Je ne crois pas. Dire que cela ne peut pas être immédiat n’est pas une excuse pour se défausser et ne rien faire. Quel que soit le domaine, faire converger un groupe humain dans le sens des bonnes pratiques n’est jamais une mince affaire. Cela prend du temps.

Mais le temps justement, les soignants en manquent. Il est difficile d’être bien traitant dans ces conditions ?

En effet, la dépendance des résidents s’est accrue sans que les tarifs des établissements ne le prennent en compte pour avoir les effectifs adéquats. Certains souffrent donc d’une sorte d’institutionnalisation du « mal faire » ou du faire à moitié. Cela met en difficulté les résidents qui en souffrent, les familles qui culpabilisent et les soignants qui encaissent jusqu’à craquer. Mais clairement, le temps ne fait pas tout. On peut ne pas être pressé, être en effectif suffisant et avoir des gestes complètement indifférents au résident.
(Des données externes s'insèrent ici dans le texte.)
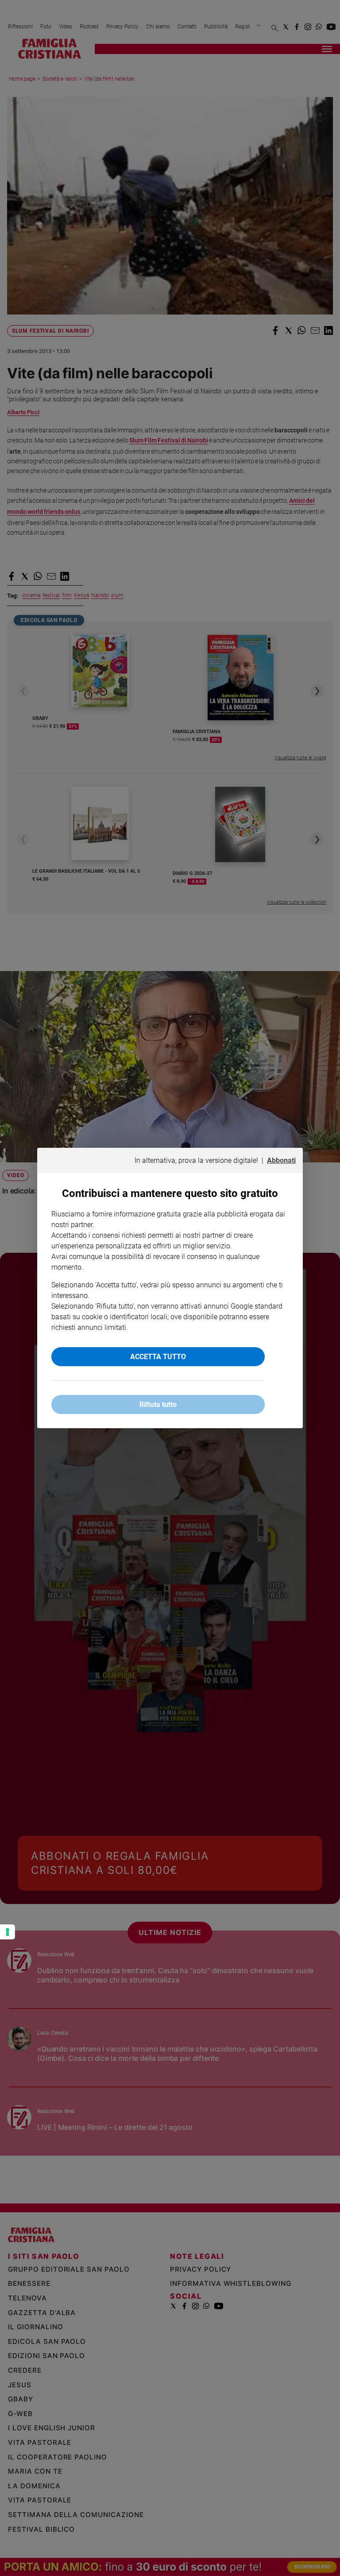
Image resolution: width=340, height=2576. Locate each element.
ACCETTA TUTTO (158, 1356)
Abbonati (281, 1160)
La question des moyens et des effectifs est un vrai sujet, mais elle ne doit pas servir d’alibi.

La formation initiale des soignants s’est-elle adaptée à l’émergence de cette culture ?
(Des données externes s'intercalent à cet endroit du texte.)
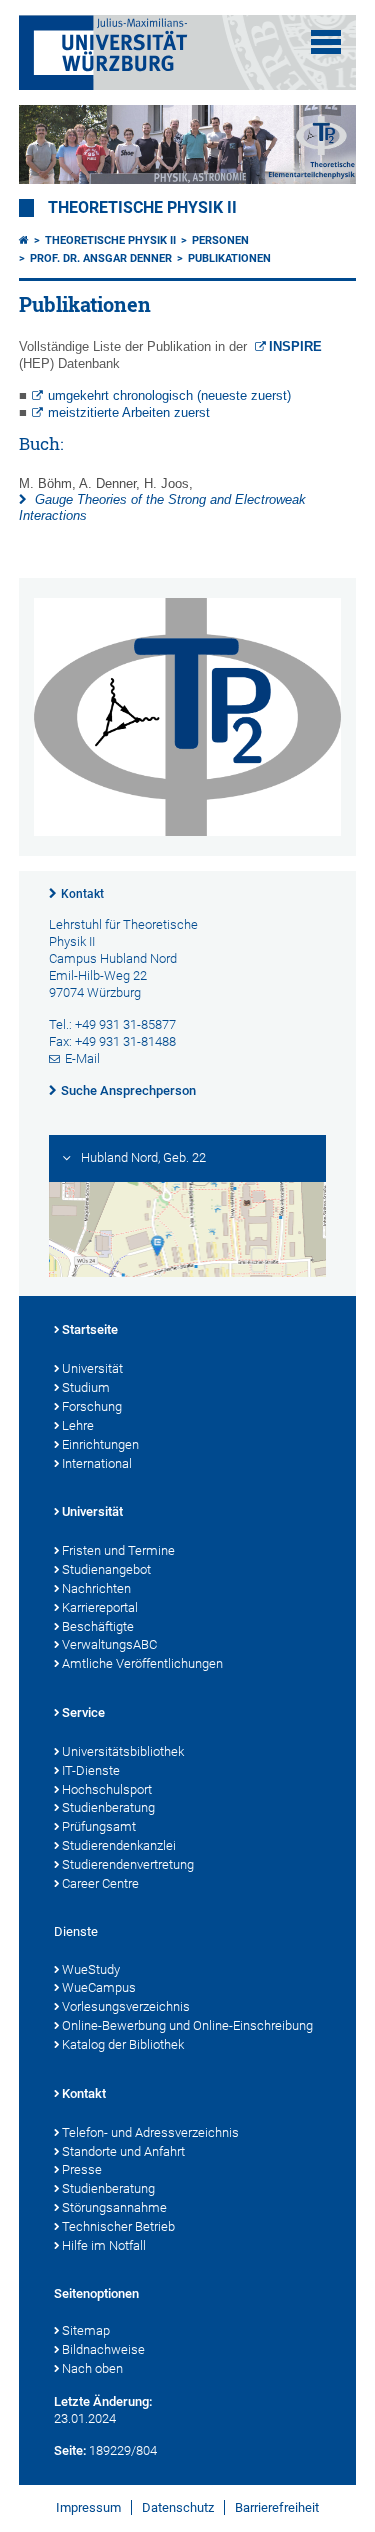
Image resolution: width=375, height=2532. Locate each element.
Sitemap (86, 2330)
La gériatrie et la gérontologie sont des disciplines récentes de la médecine. Elles ont connu de grands bouleversements ces trente dernières années : la place de l’éthique, la réforme des études infirmières, le développement de la réflexion critique sur les bonnes pratiques…
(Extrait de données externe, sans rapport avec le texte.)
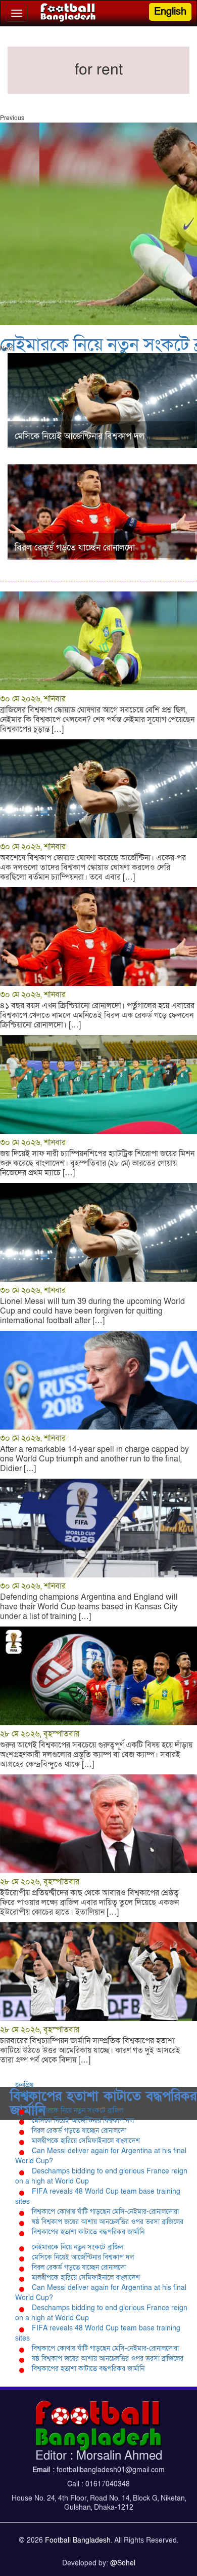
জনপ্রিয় (24, 2085)
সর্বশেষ (24, 2095)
La loi de 2002 a donné un immense élan, en formation initiale comme en formation continue. Cependant, nous sommes dans une société qui manque de ressources, ce qui peut amener à faire des choix cruels, et ce, alors que les Français ont une image terrible des Ehpad…

* A piloté la recommandation-cadre de l’Anesm sur la bientraitance, en 2008.

INITIATIVE

Éthique au quotidien

Trophée de l’innovation 2012 de la Fehap(1), le comité éthique inter-associatif (CEIA) – créé à l’initiative de l’association Agapes 10(2) – regroupe régulièrement directeurs, soignants, résidents, familles et bénévoles de dix maisons de retraite de l’agglomération de Troyes (Aube). Son mot d’ordre ?

Le respect des droits des résidents en Ehpad, l’amélioration et l’harmonisation des pratiques.

Le respect avant tout

« L’idée est que chacun puisse se rencontrer, échanger toutes les bonnes idées et partager les mauvaises expériences pour éviter de les reproduire. C’est sain, enrichissant et constructif. Nous ne sommes pas du tout dans une démarche de cahier de doléances », témoigne Bernard Victoire, président du CEIA et du conseil de vie sociale de l’Ehpad dans lequel réside son beau-père.

Si le comité éthique évoque des problématiques lourdes comme la fin de vie, celui-ci s’attache davantage au quotidien. « Prenez la tradition de l’apéritif pour les familles, organisé régulièrement par les équipes, cite Bernard Victoire. L’objectif est que les familles des résidents puissent lier connaissance. Lors de l’une des réunions du comité, une soignante nous raconte que dans son établissement, ce n’est pas la direction qui invite les familles, mais les résidents eux-mêmes. C’est extrêmement simple, ça ne coûte rien, mais ça change beaucoup le ressenti des résidents qui ont vraiment envie de recevoir leur famille chez eux, comme lorsqu’ils recevaient leurs enfants à leur domicile. Cela peut paraître anecdotique, mais en réalité, c’est une vraie question de respect. »

Les dents du bonheur

Autre exemple concret partagé au sein du comité éthique, l’intérêt du marquage des appareils dentaires qui permet de ne pas les égarer lors d’examens hospitaliers, ni de les intervertir par mégarde. « Quand on sait à quel point la perte d’un appareil dentaire peut perturber une personne âgée pour son alimentation et pour son moral, ce progrès, qui relève finalement du bon-sens, méritait de profiter à tous !

En plus, on améliore le bien-être des résidents tout en faisant faire des économies substantielles aux familles et à la Sécurité sociale », souligne le président du comité éthique. Prochaine étape : rallier une quinzaine d’Ehpad voisins à leur démarche et postuler auprès du Comité interassociatif pour la santé, afin de devenir représentant des usagers et de porter encore plus haut la parole des résidents et de leurs familles.

1- Fédération des établissements hospitaliers et d’aide à la personne privés non lucratifs.

2- Actions du groupement âge et partage des établissements sociaux de l’Aube.